**WHAT THIS TASK INVOLVES**
Reproduce every entry exactly.

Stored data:
════════

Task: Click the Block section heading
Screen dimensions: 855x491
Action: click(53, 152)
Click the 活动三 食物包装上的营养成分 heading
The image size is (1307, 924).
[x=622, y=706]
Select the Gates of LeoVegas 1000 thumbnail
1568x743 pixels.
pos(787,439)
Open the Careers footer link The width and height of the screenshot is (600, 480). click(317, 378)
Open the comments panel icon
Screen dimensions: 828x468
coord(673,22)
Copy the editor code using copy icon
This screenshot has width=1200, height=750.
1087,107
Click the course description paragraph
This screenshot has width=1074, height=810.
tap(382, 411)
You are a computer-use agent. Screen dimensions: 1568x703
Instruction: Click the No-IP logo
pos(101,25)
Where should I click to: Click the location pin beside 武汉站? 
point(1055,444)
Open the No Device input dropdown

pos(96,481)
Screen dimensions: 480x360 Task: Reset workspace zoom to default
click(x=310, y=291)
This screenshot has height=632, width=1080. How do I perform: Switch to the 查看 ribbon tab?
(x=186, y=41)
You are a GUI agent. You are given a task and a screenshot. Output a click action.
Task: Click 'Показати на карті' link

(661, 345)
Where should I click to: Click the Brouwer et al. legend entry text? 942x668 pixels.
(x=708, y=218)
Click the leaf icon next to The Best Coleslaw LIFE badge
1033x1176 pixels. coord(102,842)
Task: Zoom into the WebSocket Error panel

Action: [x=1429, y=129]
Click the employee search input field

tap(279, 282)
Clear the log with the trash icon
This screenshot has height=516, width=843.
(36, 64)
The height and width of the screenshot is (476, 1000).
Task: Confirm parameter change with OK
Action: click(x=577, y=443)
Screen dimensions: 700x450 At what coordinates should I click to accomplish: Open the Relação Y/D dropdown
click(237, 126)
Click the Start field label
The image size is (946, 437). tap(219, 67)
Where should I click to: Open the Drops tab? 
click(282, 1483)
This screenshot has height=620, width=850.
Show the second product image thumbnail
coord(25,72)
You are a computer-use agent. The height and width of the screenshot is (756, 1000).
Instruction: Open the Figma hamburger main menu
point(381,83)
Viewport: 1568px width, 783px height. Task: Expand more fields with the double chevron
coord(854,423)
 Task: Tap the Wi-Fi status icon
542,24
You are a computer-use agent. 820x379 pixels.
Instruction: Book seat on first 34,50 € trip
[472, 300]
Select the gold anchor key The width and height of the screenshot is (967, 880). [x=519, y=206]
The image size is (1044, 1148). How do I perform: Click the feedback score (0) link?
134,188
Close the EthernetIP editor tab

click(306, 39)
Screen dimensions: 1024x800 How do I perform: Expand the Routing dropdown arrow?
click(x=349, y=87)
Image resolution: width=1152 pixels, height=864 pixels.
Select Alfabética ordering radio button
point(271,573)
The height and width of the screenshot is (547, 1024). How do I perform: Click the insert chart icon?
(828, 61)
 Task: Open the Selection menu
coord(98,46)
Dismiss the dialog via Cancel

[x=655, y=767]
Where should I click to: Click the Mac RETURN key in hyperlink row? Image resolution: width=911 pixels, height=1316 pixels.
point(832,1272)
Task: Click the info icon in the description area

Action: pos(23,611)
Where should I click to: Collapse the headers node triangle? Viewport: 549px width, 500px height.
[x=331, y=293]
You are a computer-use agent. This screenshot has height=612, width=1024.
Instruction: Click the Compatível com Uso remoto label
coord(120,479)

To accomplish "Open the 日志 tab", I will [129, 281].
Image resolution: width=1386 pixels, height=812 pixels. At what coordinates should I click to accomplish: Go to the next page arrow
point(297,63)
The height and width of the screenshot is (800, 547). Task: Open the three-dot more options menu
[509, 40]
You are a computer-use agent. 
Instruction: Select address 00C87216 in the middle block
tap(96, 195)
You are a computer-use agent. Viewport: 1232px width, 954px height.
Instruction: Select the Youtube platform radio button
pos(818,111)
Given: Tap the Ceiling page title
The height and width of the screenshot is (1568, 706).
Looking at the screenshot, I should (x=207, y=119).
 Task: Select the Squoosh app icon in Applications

════════

**RESULT OF THIS EXERCISE**
Task: Click the Block section heading
Screen dimensions: 855x491
Action: click(53, 152)
Click the 活动三 食物包装上的营养成分 heading
The image size is (1307, 924).
[x=622, y=706]
Select the Gates of LeoVegas 1000 thumbnail
1568x743 pixels.
pos(787,439)
Open the Careers footer link The width and height of the screenshot is (600, 480). click(317, 378)
Open the comments panel icon
Screen dimensions: 828x468
coord(673,22)
Copy the editor code using copy icon
This screenshot has width=1200, height=750.
1087,107
Click the course description paragraph
This screenshot has width=1074, height=810.
tap(382, 411)
You are a computer-use agent. Screen dimensions: 1568x703
Instruction: Click the No-IP logo
pos(101,25)
Where should I click to: Click the location pin beside 武汉站? 
point(1055,444)
Open the No Device input dropdown

pos(96,481)
Screen dimensions: 480x360 Task: Reset workspace zoom to default
click(x=310, y=291)
This screenshot has height=632, width=1080. How do I perform: Switch to the 查看 ribbon tab?
(x=186, y=41)
You are a GUI agent. You are given a task and a screenshot. Output a click action.
Task: Click 'Показати на карті' link

(661, 345)
Where should I click to: Click the Brouwer et al. legend entry text? 942x668 pixels.
(x=708, y=218)
Click the leaf icon next to The Best Coleslaw LIFE badge
1033x1176 pixels. coord(102,842)
Task: Zoom into the WebSocket Error panel

Action: [x=1429, y=129]
Click the employee search input field

tap(279, 282)
Clear the log with the trash icon
This screenshot has height=516, width=843.
(36, 64)
The height and width of the screenshot is (476, 1000).
Task: Confirm parameter change with OK
Action: click(x=577, y=443)
Screen dimensions: 700x450 At what coordinates should I click to accomplish: Open the Relação Y/D dropdown
click(237, 126)
Click the Start field label
The image size is (946, 437). tap(219, 67)
Where should I click to: Open the Drops tab? 
click(282, 1483)
This screenshot has height=620, width=850.
Show the second product image thumbnail
coord(25,72)
You are a computer-use agent. The height and width of the screenshot is (756, 1000).
Instruction: Open the Figma hamburger main menu
point(381,83)
Viewport: 1568px width, 783px height. Task: Expand more fields with the double chevron
coord(854,423)
 Task: Tap the Wi-Fi status icon
542,24
You are a computer-use agent. 820x379 pixels.
Instruction: Book seat on first 34,50 € trip
[472, 300]
Select the gold anchor key The width and height of the screenshot is (967, 880). [x=519, y=206]
The image size is (1044, 1148). How do I perform: Click the feedback score (0) link?
134,188
Close the EthernetIP editor tab

click(306, 39)
Screen dimensions: 1024x800 How do I perform: Expand the Routing dropdown arrow?
click(x=349, y=87)
Image resolution: width=1152 pixels, height=864 pixels.
Select Alfabética ordering radio button
point(271,573)
The height and width of the screenshot is (547, 1024). How do I perform: Click the insert chart icon?
(828, 61)
 Task: Open the Selection menu
coord(98,46)
Dismiss the dialog via Cancel

[x=655, y=767]
Where should I click to: Click the Mac RETURN key in hyperlink row? Image resolution: width=911 pixels, height=1316 pixels.
point(832,1272)
Task: Click the info icon in the description area

Action: pos(23,611)
Where should I click to: Collapse the headers node triangle? Viewport: 549px width, 500px height.
[x=331, y=293]
You are a computer-use agent. This screenshot has height=612, width=1024.
Instruction: Click the Compatível com Uso remoto label
coord(120,479)

To accomplish "Open the 日志 tab", I will [129, 281].
Image resolution: width=1386 pixels, height=812 pixels. At what coordinates should I click to accomplish: Go to the next page arrow
point(297,63)
The height and width of the screenshot is (800, 547). Task: Open the three-dot more options menu
[509, 40]
You are a computer-use agent. 
Instruction: Select address 00C87216 in the middle block
tap(96, 195)
You are a computer-use agent. Viewport: 1232px width, 954px height.
Instruction: Select the Youtube platform radio button
pos(818,111)
Given: Tap the Ceiling page title
The height and width of the screenshot is (1568, 706).
Looking at the screenshot, I should (x=207, y=119).
 Task: Select the Squoosh app icon in Applications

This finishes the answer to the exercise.